Keypairs and AMIs are specific to a region. Changing the default region or passing in the --ami
and region
flags for the region you created the keypair in should work.
Solution: Assuming that your key-pair and key-file are indeed correct, the error is most likely cause by a mismatch in region. The AWS EC2 keys are only in one region and are not global and the next_ec2.py
script uses the default region us-west-2
.
There are two solutions
- Change your AWS region to Oregon and create a key pair there.

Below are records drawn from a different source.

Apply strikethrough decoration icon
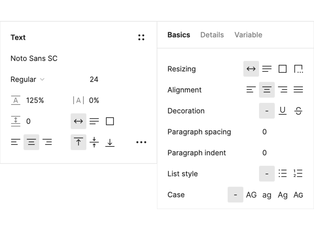 [x=298, y=111]
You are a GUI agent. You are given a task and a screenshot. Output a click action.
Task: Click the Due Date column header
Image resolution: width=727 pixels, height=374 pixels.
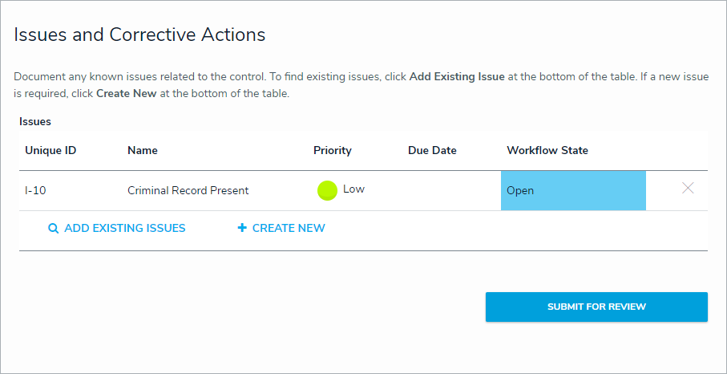point(432,150)
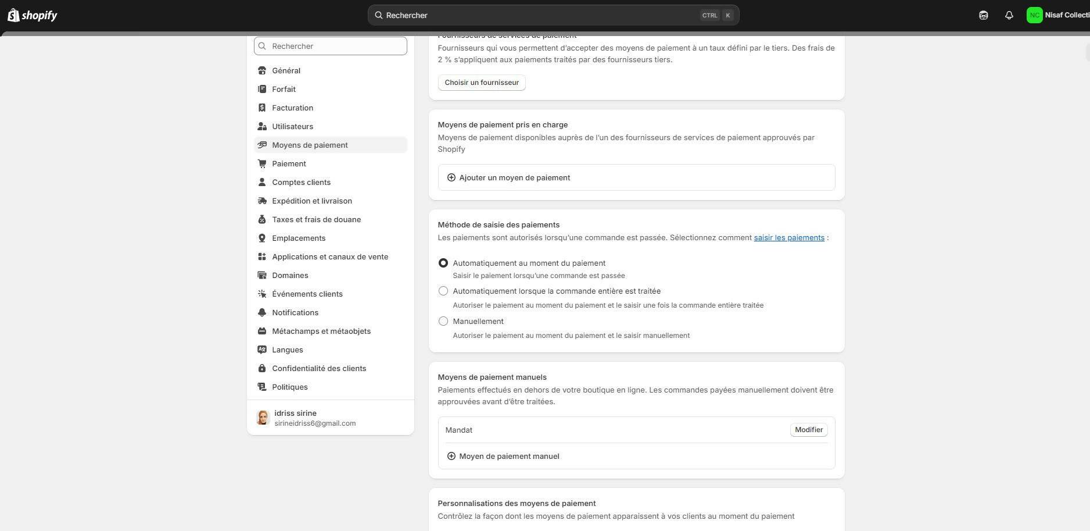The height and width of the screenshot is (531, 1090).
Task: Open Domaines settings page
Action: click(x=290, y=276)
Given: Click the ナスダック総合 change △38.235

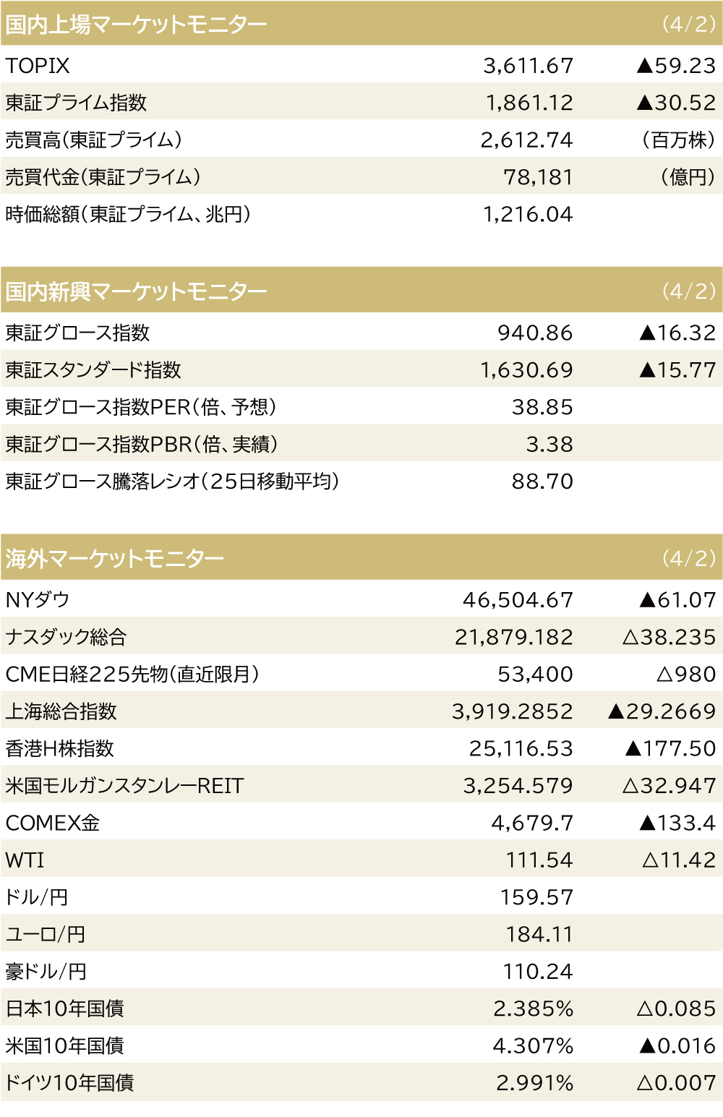Looking at the screenshot, I should (669, 637).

The image below shows how.
This is documented on GitHub with NEXT issue #11.
- Specify a region using
--region=
. If you do this, you must also specify an AMI. We recommend an Ubuntu backed AMI, you can use the official Ubuntu guide to help you choose a volume.
Errors such as SyntaxError: Missing parentheses in call to 'print'
This is happening because Python 3 is being used using to run a python script. This issue can be avoided by running it under a Python 2 interpreter. This change should be local or it could (but should not be!) system-wide.
Solution: Activate a virtualenv for Python 2 (I would go with Python 2.7).
To do that, you can either use virtualenv
or conda
(but only if you
use the Anaconda Python
distro.
# if using Anaconda. Can be run from anywhere
create --name py26 python=2.6 anaconda
# setup if using virtual env
mkdir env # making the environment folder
virtualenv env # activating the virtualenv
# virtualenv activation. Must have the path to `activate`
source env/bin/activate
# get rid of virtualenv (applies to both conda and virtualenv)
source deactivate
Python 3 is not backwards compatible with Python 2, and our project uses Python 2. If this error happens, it's almost certainly because you're using Python 3 by default.
Machine | Dedicated instance price (2016) |
---|---|
c3.4xlarge | $0.798/hr |
c3.8xlarge | $1.596/hr |
m4.large | $0.114/hr |
The prices may have changed; see https://aws.amazon.com/ec2/pricing/on-demand/ or https://aws.amazon.com/ec2/previous-generation/ for modern-day prices.
Spot instances prices vary with demand. Scott uses m4.large for testing. c3.8xlarge is better used for live production machines (i.e., the New Yorker experiments).